Opened 18 years ago

Closed 18 years ago

Last modified 16 years ago

#2108 closed defect (fixed)

Empty models result in invalid SQL for Sqlite

Reported by: andy@… Owned by: Malcolm Tredinnick
Component: Database layer (models, ORM) Version:
Severity: normal Keywords: sqlite
Cc: Triage Stage: Unreviewed
Has patch: no Needs documentation: no
Needs tests: no Patch needs improvement: no
Easy pickings: no UI/UX: no

Description

A model with no fields, e.g.

class EmptyModel(models.Model):

pass

will cause an OperationalError to be raised when an instance is saved:

m = EmptyModel()
m.save()

if the database is sqlite3.
In this case the SQL executed is:

INSERT INTO "testapp_emptymodel" () VALUES ()

It should instead be generating the following SQL:

INSERT INTO "testapp_emptymodel" (id) VALUES (NULL)

Change History (7)

comment:1 by Malcolm Tredinnick, 18 years ago

This is indeed a bug, but the proposed solution is not correct. A primary key in a database is unique and not NULL, so trying to set id to be NULL is not a good idea, even if it might happen to work in SQLite. We should be not saving anything in this case.

comment:2 by Malcolm Tredinnick, 18 years ago

Resolution: fixed
Status: newclosed

(In [3104]) Fixed #2108 -- do not try to save an empty model.

comment:3 by andy@…, 18 years ago

Resolution: fixed
Status: closedreopened

Inserting NULL into an automatically-incremented field is a common idiom that works in sqlite, mysql, and sql server at least.

Regardless, your solution -- to not save anything -- is wrong. There are cases where a model might have no fields but an id. The one I've got at the moment is a shopping basket, which at the moment does not refer to any other models -- but other models refer to it. If the basket silently fails to be saved, then the other model objects will also fail, all without a clear reason.

Either Django should support tables with just an id field, or it should throw a ValidationError or some such. Silently failing is not good.

comment:4 by Malcolm Tredinnick, 18 years ago

Owner: changed from Adrian Holovaty to Malcolm Tredinnick
Status: reopenednew

I understand your use case now. Sounds reasonable, although a bit of an unusual case.

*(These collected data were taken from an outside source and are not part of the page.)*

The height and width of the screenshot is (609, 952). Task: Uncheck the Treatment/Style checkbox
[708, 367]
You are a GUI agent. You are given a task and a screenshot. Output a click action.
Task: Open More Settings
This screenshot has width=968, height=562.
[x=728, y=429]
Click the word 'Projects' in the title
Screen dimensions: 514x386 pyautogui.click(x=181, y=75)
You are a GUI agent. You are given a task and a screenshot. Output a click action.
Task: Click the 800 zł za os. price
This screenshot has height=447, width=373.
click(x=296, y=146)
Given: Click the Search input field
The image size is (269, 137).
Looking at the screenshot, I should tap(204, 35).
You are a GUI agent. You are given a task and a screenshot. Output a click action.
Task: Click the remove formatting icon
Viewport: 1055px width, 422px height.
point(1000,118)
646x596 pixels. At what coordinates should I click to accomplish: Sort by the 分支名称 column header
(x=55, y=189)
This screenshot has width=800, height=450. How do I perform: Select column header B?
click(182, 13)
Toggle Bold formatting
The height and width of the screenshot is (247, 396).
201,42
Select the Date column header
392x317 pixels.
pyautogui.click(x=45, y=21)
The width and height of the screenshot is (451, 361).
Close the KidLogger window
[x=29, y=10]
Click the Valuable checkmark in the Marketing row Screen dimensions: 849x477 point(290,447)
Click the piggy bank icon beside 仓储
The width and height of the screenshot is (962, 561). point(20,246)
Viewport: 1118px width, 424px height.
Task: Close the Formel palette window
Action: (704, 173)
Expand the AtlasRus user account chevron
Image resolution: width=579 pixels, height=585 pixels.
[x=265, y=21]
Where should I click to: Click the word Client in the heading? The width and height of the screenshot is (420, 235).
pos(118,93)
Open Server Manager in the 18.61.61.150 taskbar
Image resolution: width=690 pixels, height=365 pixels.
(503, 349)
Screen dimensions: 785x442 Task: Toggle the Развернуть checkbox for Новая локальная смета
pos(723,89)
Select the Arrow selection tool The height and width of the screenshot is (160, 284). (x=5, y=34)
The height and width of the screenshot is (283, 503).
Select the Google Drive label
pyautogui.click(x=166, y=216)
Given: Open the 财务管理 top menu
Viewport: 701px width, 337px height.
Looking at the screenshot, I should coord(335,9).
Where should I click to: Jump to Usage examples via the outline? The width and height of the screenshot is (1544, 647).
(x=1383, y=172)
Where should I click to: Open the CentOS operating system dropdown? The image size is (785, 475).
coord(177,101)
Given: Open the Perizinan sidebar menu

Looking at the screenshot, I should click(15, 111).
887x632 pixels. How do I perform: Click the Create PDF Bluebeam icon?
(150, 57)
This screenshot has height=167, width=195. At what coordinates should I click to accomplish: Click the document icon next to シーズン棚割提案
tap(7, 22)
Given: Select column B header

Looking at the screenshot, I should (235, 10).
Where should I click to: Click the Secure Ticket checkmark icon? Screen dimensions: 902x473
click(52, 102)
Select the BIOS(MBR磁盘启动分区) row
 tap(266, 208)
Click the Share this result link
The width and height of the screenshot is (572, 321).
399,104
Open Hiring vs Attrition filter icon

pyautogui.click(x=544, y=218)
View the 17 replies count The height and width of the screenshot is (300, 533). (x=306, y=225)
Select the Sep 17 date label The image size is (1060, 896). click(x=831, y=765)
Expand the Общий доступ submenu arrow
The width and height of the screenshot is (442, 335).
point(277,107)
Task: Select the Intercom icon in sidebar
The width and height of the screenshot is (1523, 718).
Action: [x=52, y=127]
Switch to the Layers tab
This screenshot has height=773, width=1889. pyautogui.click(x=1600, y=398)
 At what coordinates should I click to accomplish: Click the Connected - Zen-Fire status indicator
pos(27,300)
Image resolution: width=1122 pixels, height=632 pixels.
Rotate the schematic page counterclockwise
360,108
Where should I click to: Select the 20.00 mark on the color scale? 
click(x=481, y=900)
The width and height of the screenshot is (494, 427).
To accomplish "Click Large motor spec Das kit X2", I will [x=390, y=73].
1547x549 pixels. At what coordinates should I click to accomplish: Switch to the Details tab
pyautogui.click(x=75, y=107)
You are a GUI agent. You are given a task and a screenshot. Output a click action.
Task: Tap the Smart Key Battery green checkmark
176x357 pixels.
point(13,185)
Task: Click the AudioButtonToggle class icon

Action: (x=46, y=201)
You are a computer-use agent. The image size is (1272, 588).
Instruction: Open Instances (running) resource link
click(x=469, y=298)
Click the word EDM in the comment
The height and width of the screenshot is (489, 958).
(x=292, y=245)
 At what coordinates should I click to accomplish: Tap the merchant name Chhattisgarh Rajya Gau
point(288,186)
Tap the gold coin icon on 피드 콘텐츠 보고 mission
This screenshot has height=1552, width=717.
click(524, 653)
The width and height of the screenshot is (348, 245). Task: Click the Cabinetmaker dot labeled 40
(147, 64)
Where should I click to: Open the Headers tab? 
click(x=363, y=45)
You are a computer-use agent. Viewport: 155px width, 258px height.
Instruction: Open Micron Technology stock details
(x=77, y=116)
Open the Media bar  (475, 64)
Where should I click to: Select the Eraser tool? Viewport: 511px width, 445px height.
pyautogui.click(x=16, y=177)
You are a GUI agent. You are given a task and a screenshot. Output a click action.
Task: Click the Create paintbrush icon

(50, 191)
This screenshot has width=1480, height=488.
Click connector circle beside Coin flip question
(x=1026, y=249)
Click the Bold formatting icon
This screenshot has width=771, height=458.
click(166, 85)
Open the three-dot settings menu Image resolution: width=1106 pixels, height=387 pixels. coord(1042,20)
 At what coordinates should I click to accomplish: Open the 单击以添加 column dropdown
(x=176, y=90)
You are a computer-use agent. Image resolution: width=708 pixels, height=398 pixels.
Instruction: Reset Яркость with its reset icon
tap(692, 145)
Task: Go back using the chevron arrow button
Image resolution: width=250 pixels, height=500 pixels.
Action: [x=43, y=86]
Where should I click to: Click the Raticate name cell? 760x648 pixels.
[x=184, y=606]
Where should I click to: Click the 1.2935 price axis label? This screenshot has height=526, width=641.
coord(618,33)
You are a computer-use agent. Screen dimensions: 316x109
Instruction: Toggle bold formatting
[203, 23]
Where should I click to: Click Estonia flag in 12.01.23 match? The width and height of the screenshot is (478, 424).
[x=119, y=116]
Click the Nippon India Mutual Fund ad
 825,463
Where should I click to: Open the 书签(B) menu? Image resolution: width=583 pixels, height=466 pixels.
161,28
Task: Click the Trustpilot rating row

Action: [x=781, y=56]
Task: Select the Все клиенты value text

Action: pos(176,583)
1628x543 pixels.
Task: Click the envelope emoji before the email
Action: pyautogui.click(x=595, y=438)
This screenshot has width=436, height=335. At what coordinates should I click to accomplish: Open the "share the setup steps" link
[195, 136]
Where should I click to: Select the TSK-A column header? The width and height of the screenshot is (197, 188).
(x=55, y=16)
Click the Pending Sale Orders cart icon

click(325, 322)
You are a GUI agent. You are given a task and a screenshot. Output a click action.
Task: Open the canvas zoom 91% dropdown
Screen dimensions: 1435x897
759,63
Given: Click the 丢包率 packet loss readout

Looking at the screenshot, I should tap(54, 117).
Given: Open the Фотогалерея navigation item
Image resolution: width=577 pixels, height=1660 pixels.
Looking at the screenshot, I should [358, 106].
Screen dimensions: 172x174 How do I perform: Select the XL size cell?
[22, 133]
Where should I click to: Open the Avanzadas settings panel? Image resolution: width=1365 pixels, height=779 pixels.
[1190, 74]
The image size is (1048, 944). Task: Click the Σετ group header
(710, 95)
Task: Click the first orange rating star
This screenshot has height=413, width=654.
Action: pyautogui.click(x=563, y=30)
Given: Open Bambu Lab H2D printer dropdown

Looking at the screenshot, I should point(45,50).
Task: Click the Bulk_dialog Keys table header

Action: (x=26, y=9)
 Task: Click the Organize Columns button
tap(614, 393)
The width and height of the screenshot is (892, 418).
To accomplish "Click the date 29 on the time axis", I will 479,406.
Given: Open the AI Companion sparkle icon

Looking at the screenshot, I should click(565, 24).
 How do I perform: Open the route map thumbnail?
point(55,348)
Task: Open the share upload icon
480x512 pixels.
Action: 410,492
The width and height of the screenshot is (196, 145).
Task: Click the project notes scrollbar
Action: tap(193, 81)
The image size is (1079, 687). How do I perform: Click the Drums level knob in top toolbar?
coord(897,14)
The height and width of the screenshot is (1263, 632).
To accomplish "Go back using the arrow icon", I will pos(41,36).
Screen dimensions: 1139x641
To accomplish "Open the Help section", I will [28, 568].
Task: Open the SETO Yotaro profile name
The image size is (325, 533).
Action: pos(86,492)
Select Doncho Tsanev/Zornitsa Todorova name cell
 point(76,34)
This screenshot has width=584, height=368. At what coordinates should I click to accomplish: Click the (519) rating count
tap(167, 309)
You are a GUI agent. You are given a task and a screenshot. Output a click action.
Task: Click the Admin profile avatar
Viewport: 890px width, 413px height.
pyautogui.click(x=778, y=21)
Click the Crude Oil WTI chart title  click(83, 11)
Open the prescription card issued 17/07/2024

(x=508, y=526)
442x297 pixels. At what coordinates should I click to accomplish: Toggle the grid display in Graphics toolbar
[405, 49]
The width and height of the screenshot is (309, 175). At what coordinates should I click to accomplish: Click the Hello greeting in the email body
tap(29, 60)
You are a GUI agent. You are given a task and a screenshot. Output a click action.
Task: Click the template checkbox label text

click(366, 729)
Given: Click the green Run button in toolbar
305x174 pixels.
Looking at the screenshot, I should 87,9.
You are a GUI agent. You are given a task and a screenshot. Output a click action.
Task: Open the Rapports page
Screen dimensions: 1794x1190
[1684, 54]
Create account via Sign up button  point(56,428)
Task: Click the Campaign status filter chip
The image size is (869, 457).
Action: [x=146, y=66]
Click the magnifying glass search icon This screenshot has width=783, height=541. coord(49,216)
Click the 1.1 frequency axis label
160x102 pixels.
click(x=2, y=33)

Inserting NULL in that field is, as a rule, not correct -- it is invalid SQL and it's sort of a shame that MySQL and SQL server permit it. PostgreSQL rejects it. The main problem is SQLite. We should be executing insert into mytable (id) values (DEFAULT) but SQLite does not understand the standard DEFAULT value, so you must use NULL in that case for integer primary keys.

I have made a patch that now inserts the new elements each time and has a backend-specific hook to get the right value to insert (either DEFAULT or NULL, as appropriate). Will commit it in a moment and get somebody on the mailing list to test the SQL Server case.

comment:5 by Malcolm Tredinnick, 18 years ago

Status: newassigned

comment:6 by Malcolm Tredinnick, 18 years ago

Resolution: fixed
Status: assignedclosed

(In [3115]) Fixed #2108 -- allow saving of empty models, rather than just dropping them.